SkillOpt boosted GPT-5.5's six-benchmark average from 58.8 to 82.3 — a +23.5 point absolute improvement — without changing a single model weight. That's 5.4 points above the best existing method chosen per benchmark.
+23.5 Points Without Touching Weights
Today's agent skills come from hand-written prompts, one-shot LLM generations, or loose trial-and-error revisions. None of those behaves like a deep-learning optimizer — no step-size control, no held-out validation, no memory of failed edits. Skills drift, grow bloated, and quietly tank performance.
Microsoft Research's SkillOpt reframes the problem: treat the skill file as a trainable parameter outside a frozen target model. The optimizer model proposes small text edits (add, delete, replace), merges and deduplicates them, clips the total edit budget with a textual learning rate, and adopts only candidates that strictly outscore the current skill on a validation split. A rejected-edit buffer feeds negative examples back into later optimizer calls. Separate epoch-wise slow/meta updates consolidate longer-horizon lessons.
Across six benchmarks (SearchQA, SpreadsheetBench, OfficeQA, DocVQA, LiveMathematicianBench, ALFWorld), seven target models from GPT-5.5 down to Qwen3.5-4B, and three execution modes (direct chat, Codex, Claude Code), SkillOpt delivered best or tied-best results on all 52 evaluation cells. SpreadsheetBench climbed from 41.8 to 80.7; OfficeQA from 33.1 to 72.1; LiveMathematicianBench from 37.6 to 66.9.
A Training Loop for Natural-Language Skills
SkillOpt runs a forward-backward-update cycle entirely in text space. In the forward pass, the frozen target model executes a batch of training tasks with the current skill. The backward pass uses a separate optimizer model reading trajectories in minibatches, distilling patterns to preserve and patterns to correct. The update step proposes edits, merges them, ranks them, and clips them by a per-step edit budget.
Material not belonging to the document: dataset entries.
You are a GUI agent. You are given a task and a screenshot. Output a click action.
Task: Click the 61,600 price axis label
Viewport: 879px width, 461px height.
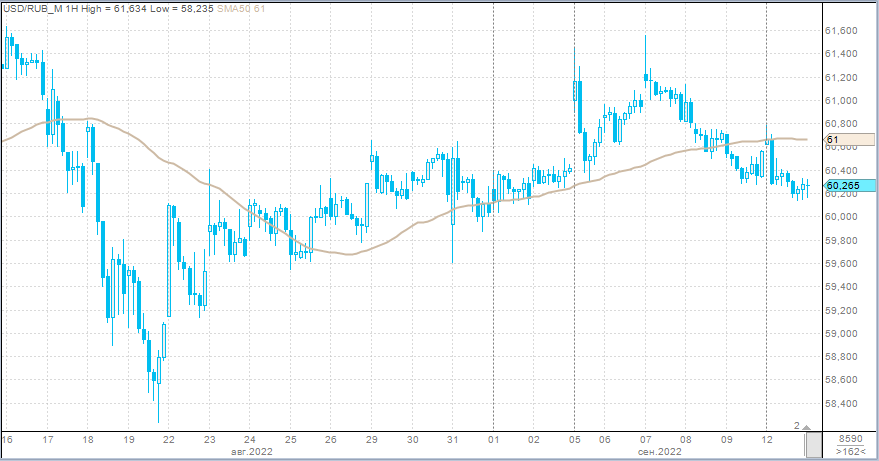842,31
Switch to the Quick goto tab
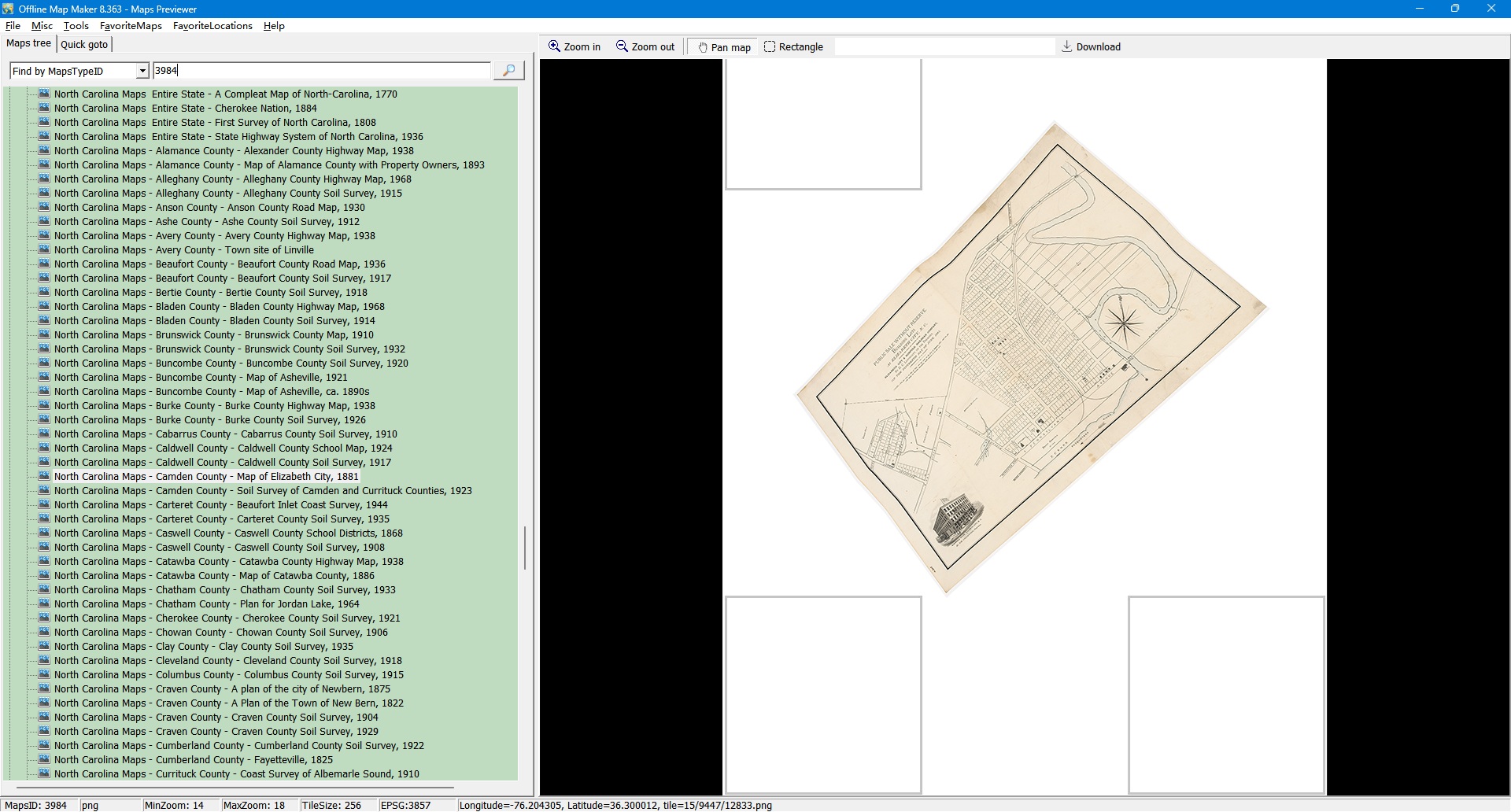This screenshot has height=812, width=1511. (x=84, y=45)
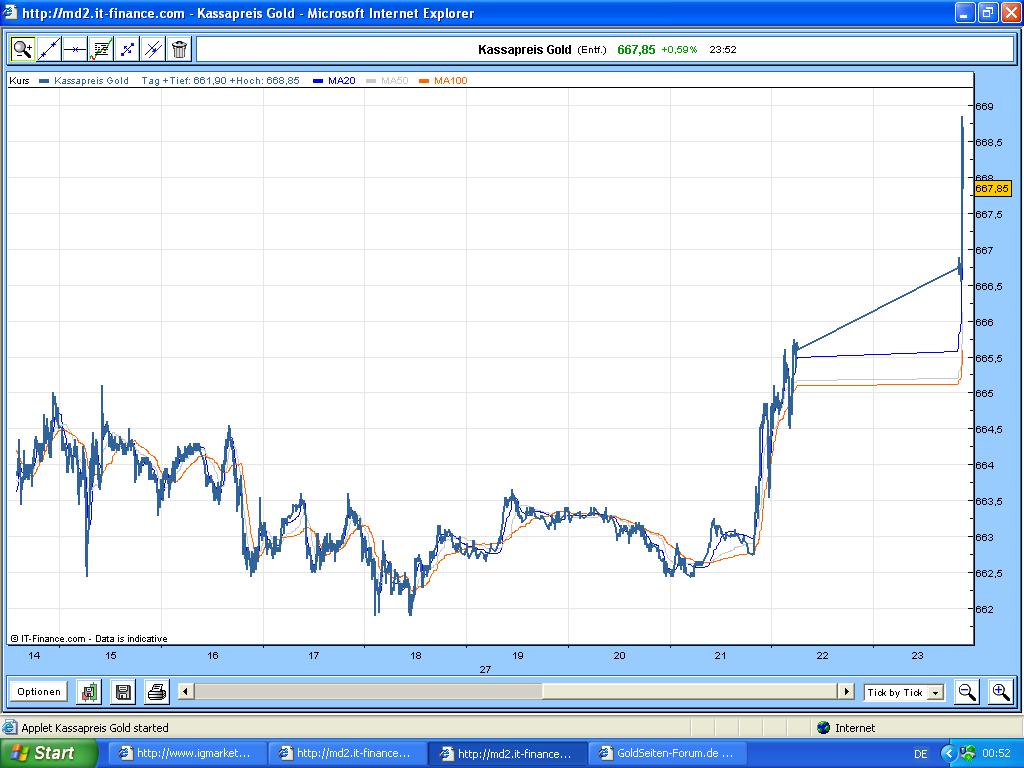Save chart using the floppy disk icon
The height and width of the screenshot is (768, 1024).
[123, 692]
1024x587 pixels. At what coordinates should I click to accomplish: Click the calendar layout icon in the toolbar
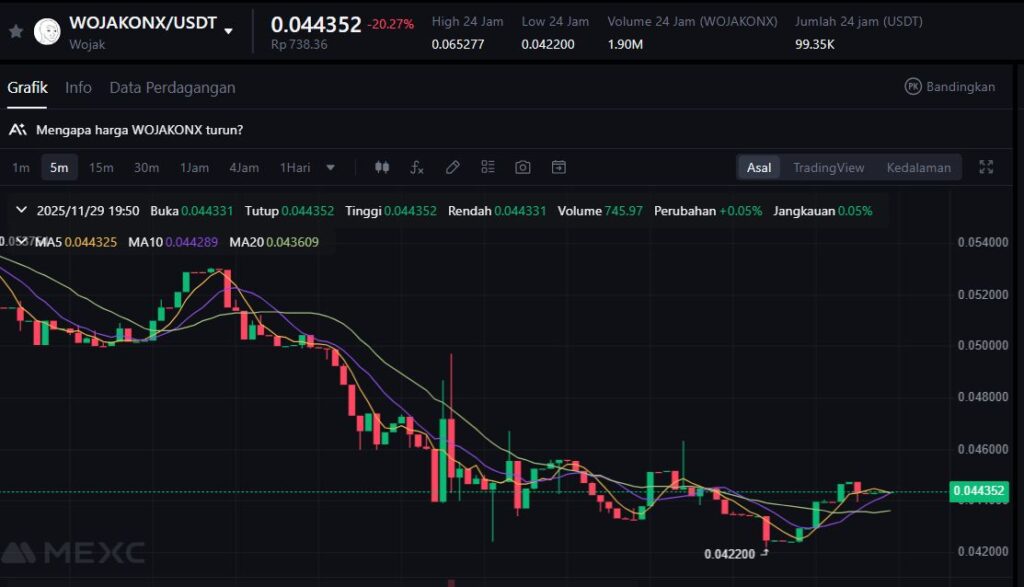click(559, 167)
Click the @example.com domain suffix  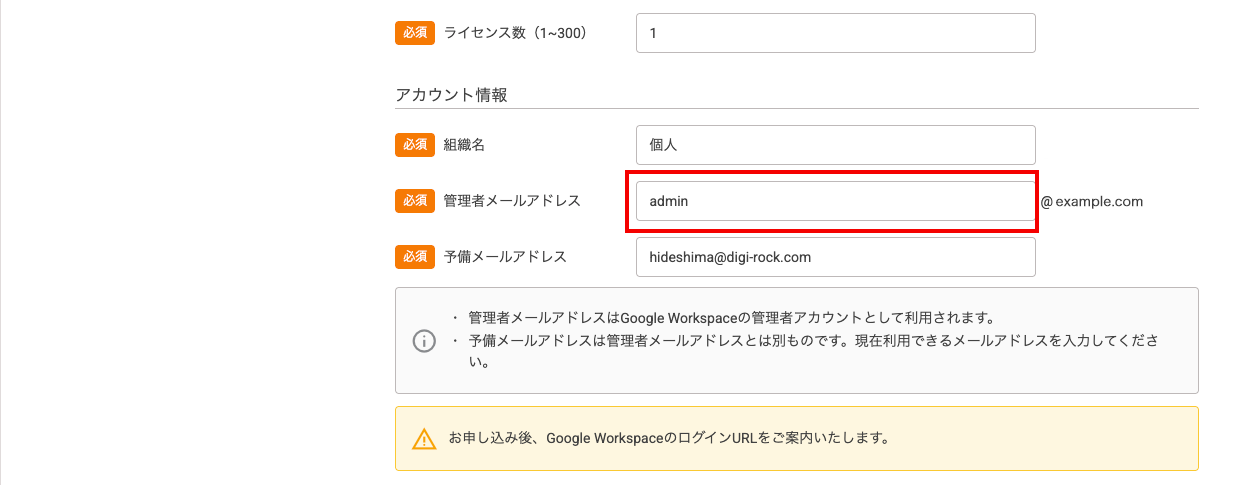pos(1092,201)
Every candidate must pass a strict validation gate — adopted only if it beats the current skill on the held-out split. Rejected edits enter a buffer that acts as negative feedback for later optimizer calls in the same epoch. This keeps the skill converging instead of drifting. The final artifact, best_skill.md, is no opaque parameter blob: median length is roughly 920 tokens, and only one to four edits are accepted into the final file. OfficeQA's +39.0 point gain came from a single accepted edit.
Ablations confirm the controls matter. Removing the rejected-edit buffer lowers scores on all three ablation benchmarks. Removing both the meta skill and slow update drops SpreadsheetBench from 77.5 to 55.0.
Skills That Transfer Across Models and Harnesses
The optimized skill captures reusable workflow knowledge, not overfit benchmark instructions. Skills transfer across model scales — GPT-5.4-mini with a SkillOpt skill (64.3 average) exceeds the no-skill baseline of larger GPT-5.4 (59.7). Qwen3.5-4B, a 4-billion-parameter model, surpasses GPT-5.2's no-skill baseline.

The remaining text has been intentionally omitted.